In einer Zeit ohne Personalausweise und tägliche Presse wurde ein jeder in seinem Stand, in seiner Rolle in der Gesellschaft daran erkannt, was er nach außen sichtbar trug. Daher spricht man diesbezüglich auch von der "Lesbarkeit der Welt" des Mittelalters.
Anhand zahlreicher liebevoll und kenntnisreich ausgewählter Beispiele breitet der Autor hier eine bunte Auswahl verschiedenster Begebenheiten, in denen Kleidung eine Schlüsselrolle gespielt hat, vor dem Leser aus: Was z.B. hat Richard Löwenherz auf seiner undercover-Heimreise vom gescheiterten 3. Kreuzzug letzlich verraten? Wie stand es um die oft zitierten Farbcodizes mittelalterlicher Kleidung? Schminkten sich die Damen im Mittelalter? War Bescheidenheit stets lobenswert?
Auf diese und viele weitere Fragen wird in diesem Buch auf gut verständliche und vergnüglich lesbare Art geantwortet.

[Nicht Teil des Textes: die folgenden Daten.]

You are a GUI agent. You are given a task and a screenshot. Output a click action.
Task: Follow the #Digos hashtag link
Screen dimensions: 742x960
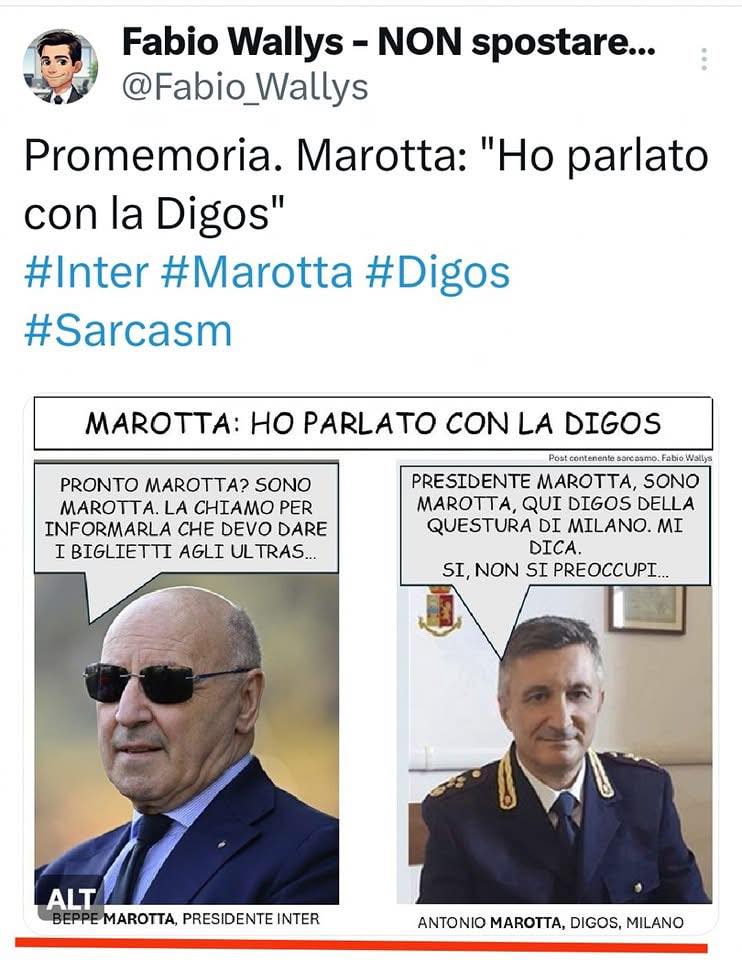(438, 272)
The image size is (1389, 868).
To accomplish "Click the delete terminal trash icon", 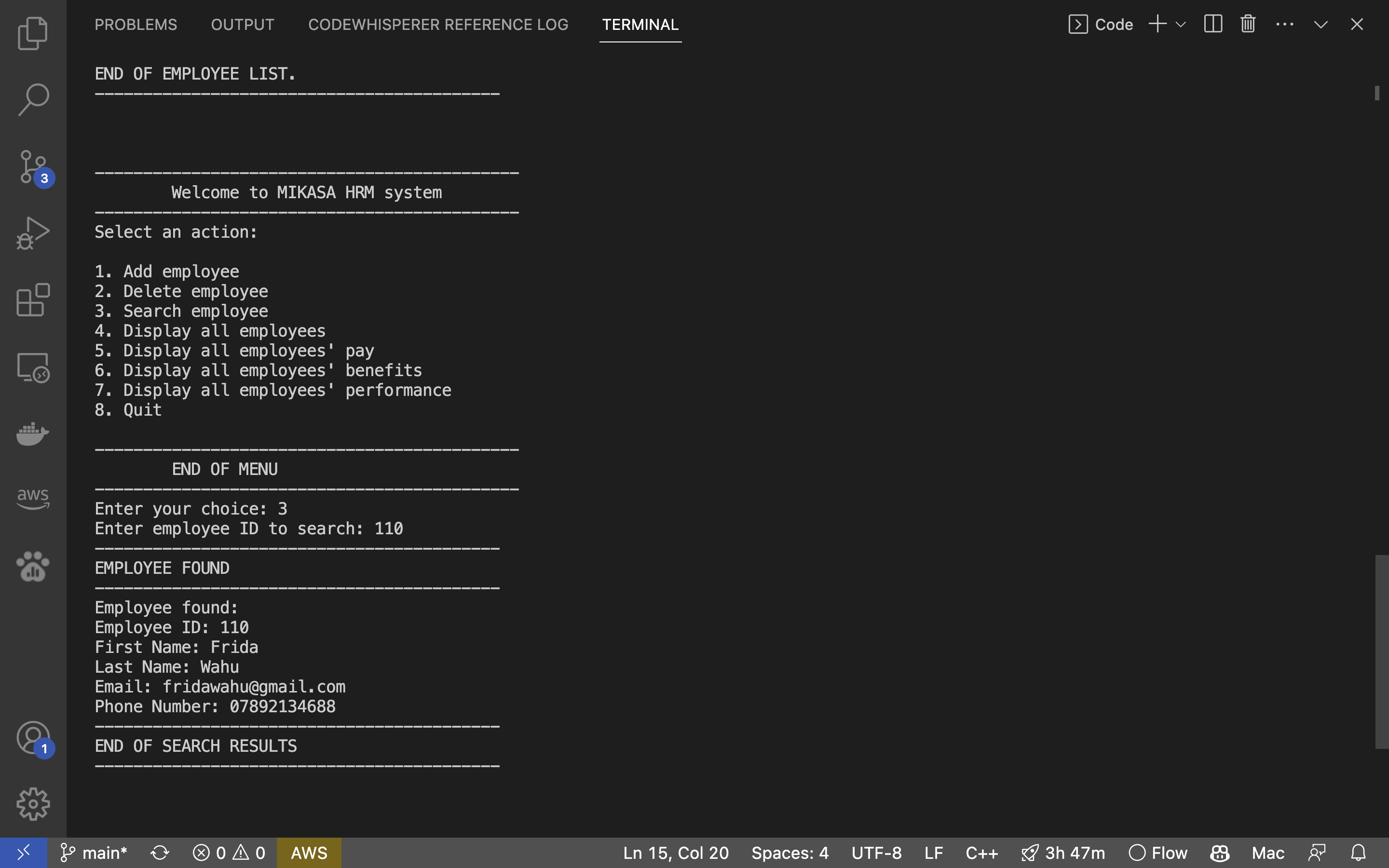I will pos(1248,23).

Der Autor indes ist ein ausgewiesener Fachmann: er ist als Dozent für mittelalterliche Geschichte an der Universität Münster tätig und hat sich zum Thema Kleidung und deren Funktion im Mittelalter habilitiert (Titel: "Die Wahl des Gewandes: Mode, Macht und Möglichkeitssinn in Gesellschaft und Politik des Mittelalters") So bleibt er auch keinen Quellenbeleg schuldig: anders als in manch anderem populärwissenschaftlich aufgemachtem Werk, werden hier alle Quellenbelege geliefert und der Leser nicht mit Halbwissen "vom Hörensagen" zurückgelassen. In den Text eingeschobene Zitate aus den mittelalterlichen Quellen helfen dem Leser, den erläuterten Begebenheiten zu folgen. Überdies runden 17 Abbildungen die besprochenen Begebenheiten und ihre Erklärungen ab.
Allen, die sich ein verlässliches Vademecum zur Funktion und Bedeutung von Kleidung im Mittelalter gewünscht haben, sei dieses gut lesbare Büchlein anempfohlen: es macht Spaß und gleichzeitig schlauer!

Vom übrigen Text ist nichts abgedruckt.